Singapore Workers Open to AI but Lag in Workplace Adoption: Salesforce
Source: Techgoondu
Just 6% of Singapore desk workers use AI daily despite ranking among the least sceptical globally, according to new research from Salesforce. Nearly a third of workers have experienced failed AI pilots producing generic outputs, pointing to a delivery problem rather than worker resistance.
Singapore desk workers are among the least sceptical about artificial intelligence globally, yet the city-state continues to rank near the bottom in daily workplace AI adoption, according to new research from software giant Salesforce.
The study, which surveyed over 1,500 desk workers across four continents, found that just 29% of Singapore respondents identify as AI sceptics — well below the global average of 37% and sharply lower than the 53% recorded in the United States, Britain and France. Despite this openness, only 6% of Singapore desk workers say AI is a key part of their daily work, roughly half the global average of 11%.
The gap between attitude and adoption appears to stem from failed experiments. Nearly a third of Singapore respondents — 31% — reported participating in unsuccessful AI pilots at work. Among them, 40% cited generic, irrelevant outputs as the primary reason for failure, the highest rate across all markets surveyed and well above the 30% global average. Another 38% pointed to a lack of trust in AI outputs, while 30% said the results lacked sufficient business context.
Salesforce identified a small cohort of over 500 workers globally who have successfully moved beyond pilots to integrate AI into daily workflows. The company's research suggests that successful adoption depends on three factors: role-specific training, AI embedded directly into existing tools, and strong data security guardrails. In Singapore, the findings suggest the barrier is not worker resistance but a delivery problem — businesses are introducing AI tools that are not sufficiently tailored to actual job functions.

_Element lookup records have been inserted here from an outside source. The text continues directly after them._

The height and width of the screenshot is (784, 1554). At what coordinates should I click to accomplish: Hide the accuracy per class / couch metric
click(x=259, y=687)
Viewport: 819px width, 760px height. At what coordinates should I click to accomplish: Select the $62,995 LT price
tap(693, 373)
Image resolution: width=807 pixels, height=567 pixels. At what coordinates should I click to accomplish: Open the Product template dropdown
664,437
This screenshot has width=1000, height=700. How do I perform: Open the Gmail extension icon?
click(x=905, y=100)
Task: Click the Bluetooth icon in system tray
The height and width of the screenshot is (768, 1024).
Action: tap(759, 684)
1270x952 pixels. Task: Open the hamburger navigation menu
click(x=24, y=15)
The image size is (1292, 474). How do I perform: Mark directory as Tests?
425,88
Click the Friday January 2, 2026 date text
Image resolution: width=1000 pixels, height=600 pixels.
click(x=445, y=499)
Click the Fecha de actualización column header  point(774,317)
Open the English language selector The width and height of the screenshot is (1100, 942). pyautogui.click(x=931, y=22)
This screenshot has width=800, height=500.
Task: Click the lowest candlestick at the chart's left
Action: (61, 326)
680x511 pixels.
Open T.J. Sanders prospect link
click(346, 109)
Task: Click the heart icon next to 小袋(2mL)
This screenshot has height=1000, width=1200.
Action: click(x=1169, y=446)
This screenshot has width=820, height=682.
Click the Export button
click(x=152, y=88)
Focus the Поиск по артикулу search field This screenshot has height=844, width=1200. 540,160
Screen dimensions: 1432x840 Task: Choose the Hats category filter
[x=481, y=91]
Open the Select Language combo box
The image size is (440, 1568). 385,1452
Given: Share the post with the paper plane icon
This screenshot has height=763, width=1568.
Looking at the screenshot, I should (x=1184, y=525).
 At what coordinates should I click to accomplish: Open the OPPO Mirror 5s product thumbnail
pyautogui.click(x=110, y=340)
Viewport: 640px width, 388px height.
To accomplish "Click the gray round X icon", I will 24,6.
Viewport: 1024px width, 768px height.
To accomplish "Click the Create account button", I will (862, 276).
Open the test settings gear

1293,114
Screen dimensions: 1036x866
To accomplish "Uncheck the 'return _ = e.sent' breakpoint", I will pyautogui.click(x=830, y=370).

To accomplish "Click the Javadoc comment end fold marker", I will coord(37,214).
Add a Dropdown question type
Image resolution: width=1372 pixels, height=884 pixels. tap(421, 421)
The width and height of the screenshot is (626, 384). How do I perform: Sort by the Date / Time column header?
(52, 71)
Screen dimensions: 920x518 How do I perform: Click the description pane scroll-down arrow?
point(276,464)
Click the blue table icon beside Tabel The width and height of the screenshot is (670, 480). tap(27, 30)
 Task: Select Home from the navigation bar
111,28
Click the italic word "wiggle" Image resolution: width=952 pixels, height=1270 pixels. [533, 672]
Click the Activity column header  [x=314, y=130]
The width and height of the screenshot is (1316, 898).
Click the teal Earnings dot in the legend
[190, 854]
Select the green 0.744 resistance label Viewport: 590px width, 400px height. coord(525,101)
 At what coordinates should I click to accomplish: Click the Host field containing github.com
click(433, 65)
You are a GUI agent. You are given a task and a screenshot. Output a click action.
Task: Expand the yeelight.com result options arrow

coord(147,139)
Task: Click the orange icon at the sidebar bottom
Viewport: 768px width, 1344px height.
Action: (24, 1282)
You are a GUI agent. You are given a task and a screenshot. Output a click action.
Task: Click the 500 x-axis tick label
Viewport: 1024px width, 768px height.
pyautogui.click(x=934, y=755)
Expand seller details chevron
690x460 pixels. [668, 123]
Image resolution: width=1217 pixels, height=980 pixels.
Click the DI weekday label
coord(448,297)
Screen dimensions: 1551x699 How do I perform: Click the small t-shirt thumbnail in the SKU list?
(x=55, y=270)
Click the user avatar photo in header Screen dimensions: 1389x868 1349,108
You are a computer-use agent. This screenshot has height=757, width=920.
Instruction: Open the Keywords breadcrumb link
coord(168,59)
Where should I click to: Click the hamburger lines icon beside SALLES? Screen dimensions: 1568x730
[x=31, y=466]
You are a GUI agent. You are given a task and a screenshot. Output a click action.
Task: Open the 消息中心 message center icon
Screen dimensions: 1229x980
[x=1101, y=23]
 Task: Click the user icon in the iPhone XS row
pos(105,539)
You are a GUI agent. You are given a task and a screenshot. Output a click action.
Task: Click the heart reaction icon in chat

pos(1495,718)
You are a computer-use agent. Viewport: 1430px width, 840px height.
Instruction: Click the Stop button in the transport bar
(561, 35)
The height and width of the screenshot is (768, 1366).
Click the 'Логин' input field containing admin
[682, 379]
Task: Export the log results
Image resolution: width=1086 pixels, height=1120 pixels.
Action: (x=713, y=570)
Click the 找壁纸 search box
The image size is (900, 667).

Why it matters for Singapore: The disconnect between AI enthusiasm and actual usage represents a wake-up call for Singaporean businesses investing heavily in AI. With the government pushing ambitious adoption targets under the Smart Nation initiative and the National AI Strategy 2.0, enterprise leaders cannot assume that procuring AI tools will translate into productive use. Singapore's very low AI scepticism rate is an asset, but the data shows that trust is fragile — failed pilots erode confidence faster here than in any other market surveyed. As Paul Carvouni, Salesforce's ASEAN chief, put it: "Singapore workers are not standing in the way of AI — they are waiting for AI that works for them."